Similarly, Walker (pp. 192–94) disagrees with Kerkvliet’s (Kerkvliet 2002) re-adaptation of Scott’s (1985) Weapons of the Weak in the Philippines that emphasizes the operation of political processes within village settings that are often invisible to outsiders. Instead, Walker argues that middle-income peasants are more formally and visibly active – where elections are frequent, and turnouts as high as 80 percent (p. 194). The public engagement with, and regulation of, national politics is what Walker calls the Rural Constitution (p. 194).
Accordingly, Walker charts the rise of Thaksin – in principle, a local man made good, and a potential patron for northern villagers – and argues, ‘there is no ready-made social basis for political mobilization into clearly defined electoral entourages’ (p. 218). There is insufficient evidence to suggest that voters in Ban Tiam automatically fell into either supporting or opposing Thaksin and his Thai Rak Thai party. But there is evidence that peasants acted formally and informally to discuss, evaluate, and then vote in accordance with the political trends of the time (pp. 210–18). There is also evidence that Thaksin ‘cleverly capitalized on the dilemmas that have emerged in Thailand’s modernization’ (p. 221), by offering cash incentives and investments for an economically sophisticated electorate, who in turn were very willing to vote for these.

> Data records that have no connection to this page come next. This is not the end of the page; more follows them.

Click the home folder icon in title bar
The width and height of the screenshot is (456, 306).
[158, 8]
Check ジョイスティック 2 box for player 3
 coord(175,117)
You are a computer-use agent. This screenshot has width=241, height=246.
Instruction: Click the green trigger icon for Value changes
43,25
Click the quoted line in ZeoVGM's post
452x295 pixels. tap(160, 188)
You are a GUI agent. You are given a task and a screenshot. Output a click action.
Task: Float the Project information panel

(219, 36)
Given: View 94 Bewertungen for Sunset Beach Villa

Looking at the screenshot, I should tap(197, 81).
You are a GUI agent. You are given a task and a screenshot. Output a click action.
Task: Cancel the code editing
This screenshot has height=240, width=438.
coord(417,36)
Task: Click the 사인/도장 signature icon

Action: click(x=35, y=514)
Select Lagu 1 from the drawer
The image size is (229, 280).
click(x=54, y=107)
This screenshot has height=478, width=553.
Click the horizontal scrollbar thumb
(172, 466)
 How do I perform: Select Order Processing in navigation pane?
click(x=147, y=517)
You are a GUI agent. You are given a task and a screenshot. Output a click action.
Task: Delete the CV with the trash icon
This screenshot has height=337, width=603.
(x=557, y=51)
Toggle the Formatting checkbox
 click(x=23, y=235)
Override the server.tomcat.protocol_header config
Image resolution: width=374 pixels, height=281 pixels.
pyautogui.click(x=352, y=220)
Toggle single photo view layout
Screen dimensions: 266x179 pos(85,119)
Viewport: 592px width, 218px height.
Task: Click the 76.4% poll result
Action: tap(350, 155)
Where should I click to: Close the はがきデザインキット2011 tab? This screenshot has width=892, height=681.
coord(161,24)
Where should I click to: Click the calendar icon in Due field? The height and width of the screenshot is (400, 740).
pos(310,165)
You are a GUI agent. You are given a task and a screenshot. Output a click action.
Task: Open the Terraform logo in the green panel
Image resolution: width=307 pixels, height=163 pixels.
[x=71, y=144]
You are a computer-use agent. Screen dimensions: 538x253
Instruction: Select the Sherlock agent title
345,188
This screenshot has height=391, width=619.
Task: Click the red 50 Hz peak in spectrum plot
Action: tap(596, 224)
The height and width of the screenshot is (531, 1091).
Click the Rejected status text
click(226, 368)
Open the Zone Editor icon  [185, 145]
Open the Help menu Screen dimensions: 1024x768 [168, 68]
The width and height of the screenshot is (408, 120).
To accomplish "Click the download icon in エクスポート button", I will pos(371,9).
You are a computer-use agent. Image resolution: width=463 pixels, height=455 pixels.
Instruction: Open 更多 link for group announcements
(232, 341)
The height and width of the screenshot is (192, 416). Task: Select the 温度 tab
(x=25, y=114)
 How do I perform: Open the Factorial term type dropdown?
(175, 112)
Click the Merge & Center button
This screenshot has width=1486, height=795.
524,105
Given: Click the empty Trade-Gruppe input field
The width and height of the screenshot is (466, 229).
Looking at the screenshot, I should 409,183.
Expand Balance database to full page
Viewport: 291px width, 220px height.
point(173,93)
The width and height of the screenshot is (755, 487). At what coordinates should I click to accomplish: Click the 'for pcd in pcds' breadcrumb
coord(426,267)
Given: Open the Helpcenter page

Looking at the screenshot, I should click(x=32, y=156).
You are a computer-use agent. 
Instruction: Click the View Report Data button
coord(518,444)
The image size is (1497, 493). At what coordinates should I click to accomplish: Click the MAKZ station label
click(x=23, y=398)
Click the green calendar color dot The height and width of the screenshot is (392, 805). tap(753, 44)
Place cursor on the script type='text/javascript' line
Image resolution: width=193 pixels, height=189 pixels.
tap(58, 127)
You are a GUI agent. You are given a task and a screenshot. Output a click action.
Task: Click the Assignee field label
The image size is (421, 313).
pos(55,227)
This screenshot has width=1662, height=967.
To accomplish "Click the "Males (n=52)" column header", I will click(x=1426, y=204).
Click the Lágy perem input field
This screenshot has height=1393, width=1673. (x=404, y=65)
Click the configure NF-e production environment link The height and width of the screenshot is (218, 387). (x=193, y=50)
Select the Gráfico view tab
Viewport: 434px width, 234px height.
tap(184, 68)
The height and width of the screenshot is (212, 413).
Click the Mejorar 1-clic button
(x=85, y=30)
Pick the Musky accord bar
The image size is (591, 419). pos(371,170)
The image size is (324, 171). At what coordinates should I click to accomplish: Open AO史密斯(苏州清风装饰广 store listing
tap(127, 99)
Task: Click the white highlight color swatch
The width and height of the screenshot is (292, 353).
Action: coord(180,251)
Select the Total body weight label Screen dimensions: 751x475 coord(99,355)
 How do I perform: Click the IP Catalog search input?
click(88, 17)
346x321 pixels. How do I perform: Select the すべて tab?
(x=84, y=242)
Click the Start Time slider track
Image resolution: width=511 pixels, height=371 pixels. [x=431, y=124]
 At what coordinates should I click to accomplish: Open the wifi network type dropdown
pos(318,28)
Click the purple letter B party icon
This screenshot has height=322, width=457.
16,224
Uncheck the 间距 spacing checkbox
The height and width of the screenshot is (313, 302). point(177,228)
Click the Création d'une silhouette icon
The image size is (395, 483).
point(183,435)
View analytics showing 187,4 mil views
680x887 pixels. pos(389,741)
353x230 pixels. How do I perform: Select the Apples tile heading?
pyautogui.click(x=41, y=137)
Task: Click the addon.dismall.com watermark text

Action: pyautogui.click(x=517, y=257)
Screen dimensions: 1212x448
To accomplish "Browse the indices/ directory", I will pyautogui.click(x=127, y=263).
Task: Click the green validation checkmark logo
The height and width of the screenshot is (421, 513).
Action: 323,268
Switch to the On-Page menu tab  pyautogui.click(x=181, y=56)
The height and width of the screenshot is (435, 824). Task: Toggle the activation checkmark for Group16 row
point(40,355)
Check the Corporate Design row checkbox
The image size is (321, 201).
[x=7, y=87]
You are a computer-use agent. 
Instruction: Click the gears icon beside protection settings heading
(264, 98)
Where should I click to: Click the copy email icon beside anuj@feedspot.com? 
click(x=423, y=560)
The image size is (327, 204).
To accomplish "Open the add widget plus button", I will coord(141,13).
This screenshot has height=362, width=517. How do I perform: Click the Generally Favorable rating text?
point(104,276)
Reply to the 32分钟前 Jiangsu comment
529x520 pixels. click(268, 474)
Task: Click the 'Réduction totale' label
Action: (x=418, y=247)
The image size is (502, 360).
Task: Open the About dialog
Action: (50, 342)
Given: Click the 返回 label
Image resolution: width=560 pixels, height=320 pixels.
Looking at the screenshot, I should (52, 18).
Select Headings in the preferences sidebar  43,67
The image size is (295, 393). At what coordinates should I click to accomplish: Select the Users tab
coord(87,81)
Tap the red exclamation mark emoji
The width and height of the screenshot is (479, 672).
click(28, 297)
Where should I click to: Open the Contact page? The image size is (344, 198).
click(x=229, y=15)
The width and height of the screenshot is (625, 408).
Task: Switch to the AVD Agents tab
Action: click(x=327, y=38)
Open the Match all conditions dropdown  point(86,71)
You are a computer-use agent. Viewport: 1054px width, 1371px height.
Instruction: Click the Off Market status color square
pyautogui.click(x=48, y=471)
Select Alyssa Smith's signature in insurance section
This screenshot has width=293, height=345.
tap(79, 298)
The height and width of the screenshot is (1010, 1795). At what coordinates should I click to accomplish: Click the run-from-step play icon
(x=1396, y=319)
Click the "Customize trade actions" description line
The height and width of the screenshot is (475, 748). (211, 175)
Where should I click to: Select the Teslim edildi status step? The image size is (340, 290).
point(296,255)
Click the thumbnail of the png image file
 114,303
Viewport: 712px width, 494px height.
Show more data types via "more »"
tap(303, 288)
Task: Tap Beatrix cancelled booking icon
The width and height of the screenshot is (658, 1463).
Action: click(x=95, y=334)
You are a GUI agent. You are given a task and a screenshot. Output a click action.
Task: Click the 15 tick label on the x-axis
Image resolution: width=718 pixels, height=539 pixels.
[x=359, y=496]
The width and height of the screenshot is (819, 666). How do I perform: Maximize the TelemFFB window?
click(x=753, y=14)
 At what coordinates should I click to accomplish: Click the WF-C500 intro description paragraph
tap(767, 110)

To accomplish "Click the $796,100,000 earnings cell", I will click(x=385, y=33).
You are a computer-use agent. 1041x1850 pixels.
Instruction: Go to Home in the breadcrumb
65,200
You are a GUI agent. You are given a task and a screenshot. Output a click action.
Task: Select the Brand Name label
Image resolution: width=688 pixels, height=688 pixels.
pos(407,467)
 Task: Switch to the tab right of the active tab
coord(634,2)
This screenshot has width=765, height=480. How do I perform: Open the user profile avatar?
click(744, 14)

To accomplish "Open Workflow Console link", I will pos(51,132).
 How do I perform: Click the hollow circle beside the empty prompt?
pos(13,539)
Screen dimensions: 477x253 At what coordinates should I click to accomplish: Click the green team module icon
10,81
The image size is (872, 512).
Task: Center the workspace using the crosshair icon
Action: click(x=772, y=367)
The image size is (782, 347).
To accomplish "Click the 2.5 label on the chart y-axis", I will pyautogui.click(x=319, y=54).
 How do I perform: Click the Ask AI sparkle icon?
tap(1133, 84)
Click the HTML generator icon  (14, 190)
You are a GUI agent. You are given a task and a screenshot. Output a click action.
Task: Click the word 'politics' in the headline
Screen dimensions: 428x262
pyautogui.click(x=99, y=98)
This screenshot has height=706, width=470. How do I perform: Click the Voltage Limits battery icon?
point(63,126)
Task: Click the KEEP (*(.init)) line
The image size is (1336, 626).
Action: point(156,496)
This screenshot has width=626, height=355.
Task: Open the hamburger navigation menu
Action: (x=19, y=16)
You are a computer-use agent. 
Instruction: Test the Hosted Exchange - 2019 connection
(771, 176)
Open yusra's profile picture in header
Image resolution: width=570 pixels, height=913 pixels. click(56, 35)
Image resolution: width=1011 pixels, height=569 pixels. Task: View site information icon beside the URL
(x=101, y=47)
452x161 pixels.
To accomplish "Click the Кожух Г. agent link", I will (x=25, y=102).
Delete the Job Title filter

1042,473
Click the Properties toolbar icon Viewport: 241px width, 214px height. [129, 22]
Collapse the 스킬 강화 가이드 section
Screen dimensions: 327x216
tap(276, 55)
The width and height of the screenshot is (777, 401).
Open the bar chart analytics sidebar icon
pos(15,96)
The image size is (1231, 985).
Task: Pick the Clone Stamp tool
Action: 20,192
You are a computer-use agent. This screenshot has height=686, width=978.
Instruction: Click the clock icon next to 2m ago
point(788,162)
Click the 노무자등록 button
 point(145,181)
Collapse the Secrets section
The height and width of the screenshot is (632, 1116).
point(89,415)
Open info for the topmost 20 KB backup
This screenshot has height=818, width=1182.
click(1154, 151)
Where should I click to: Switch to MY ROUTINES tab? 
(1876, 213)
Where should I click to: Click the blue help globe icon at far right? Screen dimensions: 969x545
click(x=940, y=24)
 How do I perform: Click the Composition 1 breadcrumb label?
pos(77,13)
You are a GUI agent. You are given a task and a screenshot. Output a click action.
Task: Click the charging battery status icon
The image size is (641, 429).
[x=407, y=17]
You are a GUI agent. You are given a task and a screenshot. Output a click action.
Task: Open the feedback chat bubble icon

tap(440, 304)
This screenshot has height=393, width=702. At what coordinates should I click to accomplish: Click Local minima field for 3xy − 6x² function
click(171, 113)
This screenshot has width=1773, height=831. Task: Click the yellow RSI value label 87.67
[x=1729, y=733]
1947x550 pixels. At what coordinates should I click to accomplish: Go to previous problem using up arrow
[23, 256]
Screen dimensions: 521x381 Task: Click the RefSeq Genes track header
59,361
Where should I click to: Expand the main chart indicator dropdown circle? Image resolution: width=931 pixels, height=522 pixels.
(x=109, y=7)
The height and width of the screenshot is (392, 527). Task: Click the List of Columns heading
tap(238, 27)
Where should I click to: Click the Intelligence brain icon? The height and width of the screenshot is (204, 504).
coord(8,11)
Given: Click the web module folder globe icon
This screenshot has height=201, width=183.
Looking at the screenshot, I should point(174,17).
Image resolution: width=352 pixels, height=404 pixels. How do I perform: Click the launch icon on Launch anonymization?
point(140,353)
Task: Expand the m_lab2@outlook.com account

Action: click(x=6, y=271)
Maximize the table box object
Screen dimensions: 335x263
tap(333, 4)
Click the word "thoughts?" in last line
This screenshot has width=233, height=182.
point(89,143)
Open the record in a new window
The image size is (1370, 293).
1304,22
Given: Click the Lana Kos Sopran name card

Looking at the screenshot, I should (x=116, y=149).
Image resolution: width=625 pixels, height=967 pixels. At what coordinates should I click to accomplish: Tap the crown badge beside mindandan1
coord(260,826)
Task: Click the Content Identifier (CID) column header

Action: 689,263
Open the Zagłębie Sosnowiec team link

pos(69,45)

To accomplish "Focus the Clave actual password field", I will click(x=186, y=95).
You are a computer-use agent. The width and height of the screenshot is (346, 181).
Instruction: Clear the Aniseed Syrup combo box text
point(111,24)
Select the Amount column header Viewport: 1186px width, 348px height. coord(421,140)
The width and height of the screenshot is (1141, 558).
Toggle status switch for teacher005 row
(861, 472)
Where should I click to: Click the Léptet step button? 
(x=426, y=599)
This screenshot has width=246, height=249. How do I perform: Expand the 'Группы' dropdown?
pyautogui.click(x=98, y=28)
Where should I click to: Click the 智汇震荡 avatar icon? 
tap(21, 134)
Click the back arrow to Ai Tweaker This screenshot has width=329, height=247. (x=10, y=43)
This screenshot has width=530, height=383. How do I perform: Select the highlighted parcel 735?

Walker eventually argues that Chaterjee’s distinction between civil and political society is overdrawn (pp. 225–26). The state is not necessarily separate from society, and peasants seek to engage with the state, rather than resist it. Similarly, political activity is not separate from the social contexts of belief and tradition within villages. And what is commonly labelled civil society might not in fact represent local interests and beliefs. Walker’s book seeks to update these rather stale visions of peasant politics, and argues ‘rural political society is certainly not perfect, but its everyday role in the democratic life of the nation warrants much more respectful attention’ (p. 231).
Lucidly written and encompassing themes relating to political anthropology and sociology, this book should be read by all scholars of Thai politics, and by anyone interested in theories of political change in modern rural societies.